10 January 2008

Svipuól (Whiplash)

Whiplash. For every missionary who serves in a country which is not their own, there comes a time when you feel like you've lived in that country for a very long time. I got sent up to a little town called Akureyri in the north of Iceland when I had been on my mission for over a year and a half. I only had five or so months left when I got there before I would be required to go back to the deserts of southern Utah. I had begun to feel that my life before my time in Iceland had been a very long time before. The Icelandic language was comfortable to me. The way the Icelanders lived and the things they believed had become relatively clear to me. I knew what soccer teams were their favorites and how they felt they fit into the international big picture. I had spent a good portion of every day speaking a language that, just 18 months before, I had not even heard of.

When I arrived in Akureyri, everything was very similar to what I had experienced in Reykjavík. The mountains across the fjord looked similar to the mountains back in Reykjavík. There was snow all around. The people spoke Icelandic in the same way with no change in accent. It was a small town comparatively, so things felt a bit more laid back. But all in all moving from Reykjavík to Akureyri wasn't as big a change as I had been thinking it might be.

I began working with Elder Miller, the missionary in the back of this picture on the left. He was a hard worker and wanted to be a good missionary. We worked hard together in the beginning of a mild winter there at the end of 1985. Not too long later, Elder Miller went back to Reykjavík and I stayed in Akureyri and was put with Elder Holt. We got along fine and tried to work hard in a town with no members, no real investigating non-members and no place to meet on Sundays except our apartment. Before long Elder Holt and I had a routine down and were systematically going through the city to find any who might be interested in our message of restoration.

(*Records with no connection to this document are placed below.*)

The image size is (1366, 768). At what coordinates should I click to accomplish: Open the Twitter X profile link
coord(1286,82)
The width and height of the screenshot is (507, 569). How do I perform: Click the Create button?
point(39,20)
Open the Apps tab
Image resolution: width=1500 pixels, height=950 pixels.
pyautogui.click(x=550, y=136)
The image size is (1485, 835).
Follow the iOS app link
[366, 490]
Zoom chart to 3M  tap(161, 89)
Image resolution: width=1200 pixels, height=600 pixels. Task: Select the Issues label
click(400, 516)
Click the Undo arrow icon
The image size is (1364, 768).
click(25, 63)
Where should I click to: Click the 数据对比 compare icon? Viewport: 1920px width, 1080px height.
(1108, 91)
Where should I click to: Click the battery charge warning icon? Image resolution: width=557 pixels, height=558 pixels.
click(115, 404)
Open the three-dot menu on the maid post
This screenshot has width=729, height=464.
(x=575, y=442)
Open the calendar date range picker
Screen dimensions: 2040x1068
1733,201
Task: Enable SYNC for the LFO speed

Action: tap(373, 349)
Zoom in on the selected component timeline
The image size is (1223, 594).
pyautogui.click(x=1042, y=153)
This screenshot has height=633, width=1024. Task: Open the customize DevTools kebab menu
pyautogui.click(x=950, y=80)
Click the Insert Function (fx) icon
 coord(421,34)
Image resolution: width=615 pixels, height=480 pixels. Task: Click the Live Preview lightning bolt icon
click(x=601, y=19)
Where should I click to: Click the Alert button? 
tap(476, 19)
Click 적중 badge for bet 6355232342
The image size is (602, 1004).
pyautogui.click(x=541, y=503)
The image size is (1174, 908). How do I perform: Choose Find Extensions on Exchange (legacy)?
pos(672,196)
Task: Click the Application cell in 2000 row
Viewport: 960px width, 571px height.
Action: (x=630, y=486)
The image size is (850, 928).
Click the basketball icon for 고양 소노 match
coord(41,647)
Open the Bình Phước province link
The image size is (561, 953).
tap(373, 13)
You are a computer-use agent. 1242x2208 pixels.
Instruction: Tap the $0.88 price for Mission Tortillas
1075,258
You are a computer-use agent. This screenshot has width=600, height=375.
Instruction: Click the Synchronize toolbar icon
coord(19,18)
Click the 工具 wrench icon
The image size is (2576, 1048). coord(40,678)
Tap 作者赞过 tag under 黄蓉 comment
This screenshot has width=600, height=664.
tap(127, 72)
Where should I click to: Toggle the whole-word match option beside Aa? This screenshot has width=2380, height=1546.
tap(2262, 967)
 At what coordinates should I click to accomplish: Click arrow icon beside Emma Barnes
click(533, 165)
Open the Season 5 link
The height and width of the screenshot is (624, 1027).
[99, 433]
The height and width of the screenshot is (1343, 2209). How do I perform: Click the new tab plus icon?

One day Elder Holt and I were in a grocery store downtown just picking up some things we needed before going back to our apartment late one afternoon. I had already gone through the line and was waiting for Elder Holt. All at once I noticed a dark-haired, dark-skinned woman looking back and forth at me and then at my companion. She quickly decided to approach me and asked in English if we were Mormon missionaries. I was very surprised since we were in an out-of-the-way town with no members. The woman told me that she was a member of our Church, originally from Argentina, but now living with her husband in Canada. The two of them were just visiting their family in the area. That suprised me too, because in those days in the mid 80's there were very few foreigners living in Iceland, let alone in Akureyri in the middle of nowhere. The woman went on to tell me that her husband's family lived across the fjord and ran a chicken farm! I was blown away. I was so deeply immersed in the Icelandic culture, language, land and people that I was feeling a bit of whiplash mentally and culturally.

Before we left the store, the woman had invited us to dinner at the brother's home across the fjord in a few days. We of course accepted. They came around the fjord and picked us up by car. When we got there we were introduced to the whole family. None spoke English or Icelandic except the brother who owned the farm. He spoke a bit of broken Icelandic. Their aged mother lived with them and had talked to missionaries like us years before and had even accepted a Book of Mormon once and read it. Trying to communicated during dinner and afterwards was very difficult. I had always up to that point been able to switch from English into Icelandic for the last 18 months when I had trouble communicating with someone. But now neither English or Icelandic helped. And myyears of Spanish during junior high and high school weren't coming back to me. Cultural whiplash big time.

The dinner was superb but completely different than anything I had eaten my whole mission. After dinner they had us go with them into their living room where they proceeded to get out the guitars. I didn't have any idea up to that point how extreme the cultural whiplash was going to get. These folks knew their guitars! They began to play and quickly I realized that these were no amateurs. After playing a bit (with our mouths wide open) they shared their secret that, on weekends they performed in restaurants and hotels all over Iceland. They raised chickens AND were professional musicians. Their music gave me chills. All the events of that entire evening were so other-worldly compared to the last 18 months that Elder Holt and I were quite overwhelmed with the differences. We had never heard Icelanders be very musical on the whole, but these Argentines were pros. It took us days to stop thinking so much about it afterwards. We reimmersed ourselves fully back into the Icelandic culture all around us. We stopped trying to remember our high school Spanish and went back to trying to memorize ten new Icelandic words every day before we went out to find people to teach. A wonderfully unsettling time at the end of 1985. No matter how many languages or cultures a person becomes to know well, there will always be thousands that are nearly completely unknown to us. God did not intend that our sphere of influence cover all people in all cultures. But we do have a sphere of influence, some of us in more than one culture. What are we doing with our influence?